Abstract: Through the lense of four different art projects, Troubled Atmosphere – On Noticing Air looks at hybrid, layered, inconsistent, muddled, unruly, contaminated gatherings of air, inquiring how air has been conceptualised and perceived, and how the construction of aerial imaginaries enables specific ways of engaging with the world and excludes others. Paying attention to the materiality, relationality and performativity of air, noticing air is explored as a methodology to consider how air, approached as a naturalcultural and technoecological phenomenon, is made perceptible and knowable under historically specific circumstances, perceptual systems, and politics of representation.
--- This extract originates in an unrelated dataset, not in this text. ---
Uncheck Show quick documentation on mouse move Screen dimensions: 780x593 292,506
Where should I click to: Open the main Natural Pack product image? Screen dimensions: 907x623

For this, air is addressed through the artworks Being With (2015), The World Indoors (2015), In the Vast Ocean of Air (2016), and Often People Ask How Birds Are Affected by the Air (2017), and through corresponding texts structured around specific material-semiotic figures – the body, plants, clouds, PM2.5 (minute airborne particulate matter) – which substantiate air, and its technoscientific assemblages, and propose diversified ways of noticing air. Subject to chemical, biological, geological, technological and cultural processes and transformations, air is modified, structured, and compartmentalised, rendered inherently political with effects, consequences, and health impacts distributed unevenly and unjustly. Considering how noticing air can be expanded to reconsider relations and relatings with air that may contribute to the long-term collective feminist undertaking of reimagining liveable and breathable worlds for the many, the dissertation reflects upon the transformative role of environmental concepts and imaginaries. More specifically, it poses the author's interdisciplinary collaboration with researcher in ecology Agata Marzecova as an example of how to bring theory, criticism, and scientific research together with art and poetics, and how meaningful experimentation with formats, languages, and different ways of knowing may allow for thicker, more layered and nuanced approaches for noticing air.